Morton Tavel, MD, FACP, Professor Emeritus, Indiana University School of Medicine.

Physician specialist in internal medicine and cardiovascular diseases. After retiring from years of managing patients, held a teaching position (Clinical Professor) at Indiana University School of Medicine. Authored over 145 research publications, editorials, book reviews and a medical textbook. Has had direct, firsthand experience of healthcare delivery to both indigent and wealthy patients in both individual and group practice settings.

Two recent books written for the public were aimed at improving healthy behaviors, while, at the same time, avoiding scams and charlatans of various stripes. These books include the title "Snake Oil is Alive and Well.
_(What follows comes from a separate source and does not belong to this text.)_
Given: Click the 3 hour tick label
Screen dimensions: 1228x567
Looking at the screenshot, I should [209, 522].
The Clash between Myths and Reality,” and “Health Tips, Myths, and Tricks—A Physician’s Advice.” Also included was medical instructional textbook (Clinical Phonocardiography) about cardiovascular sounds and pulsations. 
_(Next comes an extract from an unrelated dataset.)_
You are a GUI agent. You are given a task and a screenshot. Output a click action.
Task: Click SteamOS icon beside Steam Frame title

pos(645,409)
Website: https://radiantmortontavel.com/

Paul Nolan, CPA/PFS, CSA, CFE

Paul Nolan’s eponymous Wealth Management Practice (investments, tax, insurance, mediation, estate, probate and guardianships) followed public service (FBI Special Agent, a diplomat - U.S. Justice Department’s Caribbean Legal Attache, and municipal accountant) preceded by positions in corporate, public and parimutuel accounting, spanning 60 years.

He earned a Bachelor of Science in Accounting, Master in Public Administration, and while practicing held these professional licenses/designations; Certified Public Accountant, Personal Financial Specialist, Certified Fraud Examiner, Certified Senior Advisor, Registered Representative (stockbroker), Registered Investment Advisor, Certified Court Mediator, Mortgage Broker, Insurance Agent, Professional Guardian, and Certified State Ombudsman.